By June 1940, RAF Manby housed the Joint Services Bomb Disposal School. Royal Engineers and Royal Navy demolition parties being trained alongside their RAF counterparts. In August 1940, the bomb disposal workload, generated by ever-increasing enemy activity, led to the establishment of 25 mobile BD squads, increased in manpower strength from three to 25 personnel each.

RAF Strubby came under RAF Manby RAF Flying College from VJ Day until closure in 1972. The nucleus of the staff of the Empire Central Flying School was transferred to RAF Manby to open the Flying College in 1946. Manby later became the home of the College of Air Warfare, part of which was the School of Refresher Flying.

As a member of the crash crew in 1951/52 at RAF Strubby, Les Featherstone attended a Vampire crash into a farm yard. The pilot was Wing Commander Steventon. He bailed out, but his parachute did not open, and he crashed through the farmhouse roof. The farm was local between Strubby and Mablethorpe.

In Oct 1954 a Canberra bomber belonging to the RAF Flying College, Manby, makes the first jet flight over the North Pole.

In 1963 the Navigation Wing of the Central Navigation and Control School moved to RAF Manby from RAF Shawbury, leaving Shawbury the task of all aspects of ATC training as the Central Air Traffic Control School.

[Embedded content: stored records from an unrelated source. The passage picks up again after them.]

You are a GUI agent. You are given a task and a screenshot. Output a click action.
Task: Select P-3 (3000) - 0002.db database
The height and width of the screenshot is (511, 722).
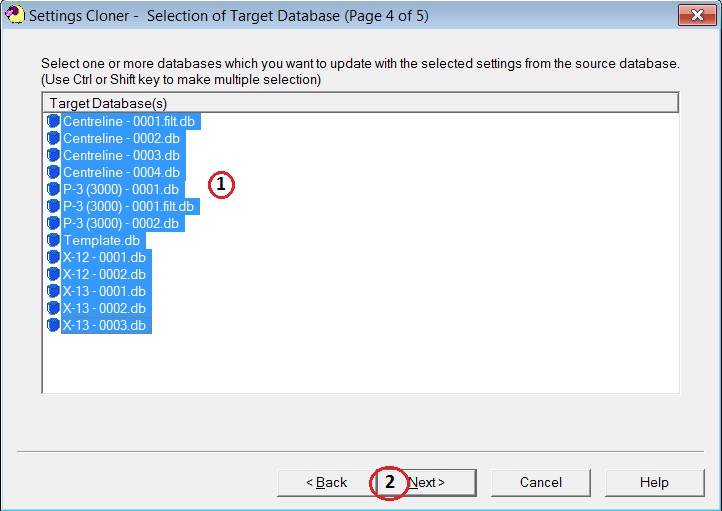(121, 223)
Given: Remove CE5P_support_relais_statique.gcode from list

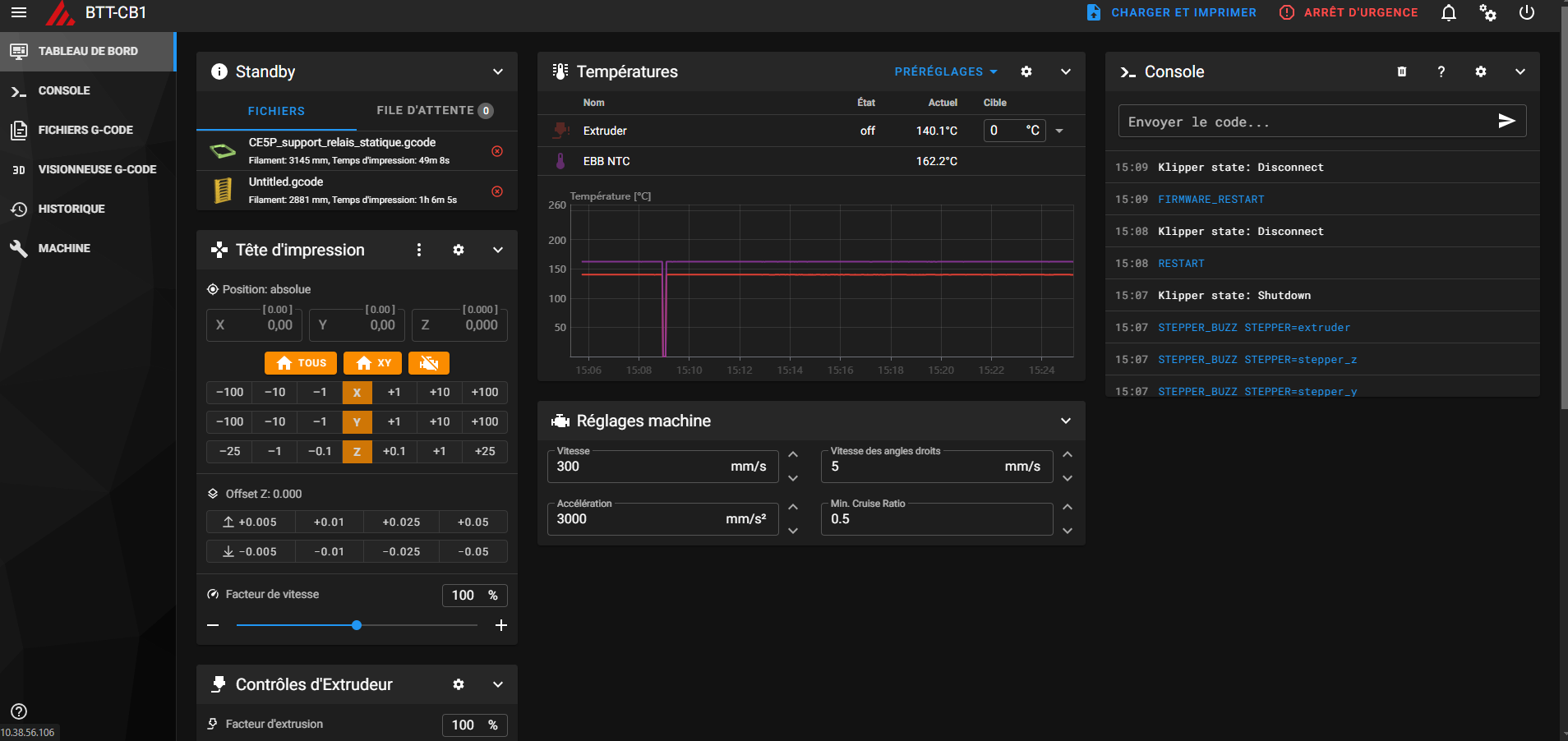Looking at the screenshot, I should [497, 151].
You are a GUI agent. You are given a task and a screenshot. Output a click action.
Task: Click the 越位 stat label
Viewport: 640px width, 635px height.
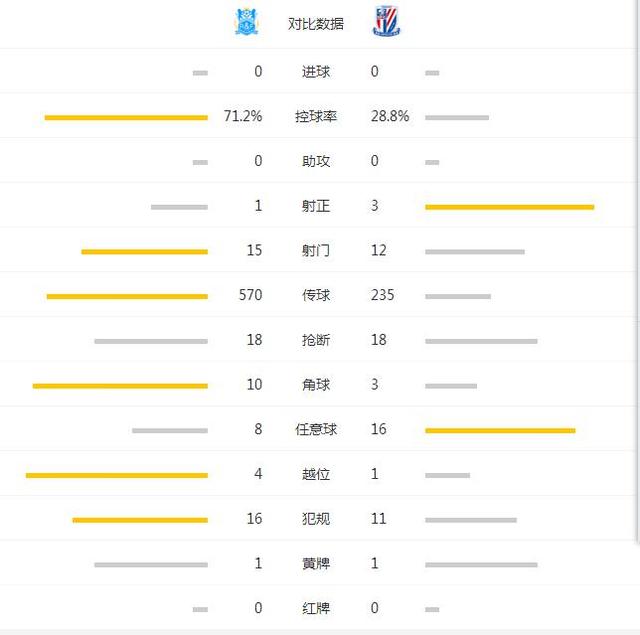click(316, 474)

The base closed in 1974. Today the site is used for Agriculture, the hangers are used as a grain store, with other buildings being used for industry. It is also home to Manby and District Model Aero Club.​
*on with the photos*


1 by JSP 77, on Flickr


2 by JSP 77, on Flickr


3 by JSP 77, on Flickr


4 by JSP 77, on Flickr


5 by JSP 77, on Flickr


6 by JSP 77, on Flickr


7 by JSP 77, on Flickr


8 by JSP 77, on Flickr


9 by JSP 77, on Flickr


10 by JSP 77, on Flickr


11 by JSP 77, on Flickr


12 by JSP 77, on Flickr


13 by JSP 77, on Flickr


14 by JSP 77, on Flickr


15 by JSP 77, on Flickr


16 by JSP 77, on Flickr

thanks for looking


----------



## Rubex (May 29, 2016)

This is very cool jsp77. Nicely captured


----------



## druid (May 29, 2016)

That's deteriorating quickly now. Not so long ago the paint was intact and the walls were clean.


----------



## Sam Haltin (May 30, 2016)

Nicely done. A pity its becoming more and more derelict.


----------



## Mikeymutt (May 30, 2016)

Nice one jsp.you got some nice shots.visited here myself a few months back.bit of a strange place to wander around on your own.its like a cross between upwood and raynham.not as good condition as raynham but far better than upwood.your right about the floors that corridor in the new extension is really bad and some of the upstairs are a bit ropey.


----------



## flyboys90 (May 30, 2016)

Great images and write up.


----------



## UrbanX (May 31, 2016)

Nice one! Thanks for sharing


----------



## scottyg100 (Jun 1, 2016)

I've always had an obsession with officers mess's. a long time since i was in the forces, but compared to the junior ranks accommodation the officers always felt like 10,000 years apart. The smell of chesterfield leather sofas, decent luxurious carpets, and cutlery you only see on the antiques road show. Used to annoy me when I would be sat there eating cheap cack with blue plastic knives and forks......
Beautifully captured


----------



## Bones out (Jun 1, 2016)

Is it just me who cringes when I see the words 'officers mess' in the same sentence? ......... It is, isn't it.


----------



## andynrea (Jun 17, 2016)

Hi there. I'm new to exploring and I was wondering about visiting the Manby officers mess. Do I need any permission to enter it and if so who do I speak to? Or can I just wander around it unhindered?


----------



## The Wombat (Jun 17, 2016)

very nice work 
Need to visit here one day


----------



## fernox (Jun 29, 2016)

Fantastic photos, im new here so don't want to get kicked asking wrong questions, is permission needed to enter here ?


----------



## fernox (Jul 1, 2016)

Went yesterday with a couple of friends, not sure if i can share link here but will try https://youtu.be/Np7uiy63D9Y , be careful if you go a few floors are starting to show signs they may collapse 
.


----------



## remer (Sep 12, 2016)

Our last day in the RAF involved a meal at an officers mess (RAF Little Rissington, Glos.) so very evocative snaps. Thanks.


----------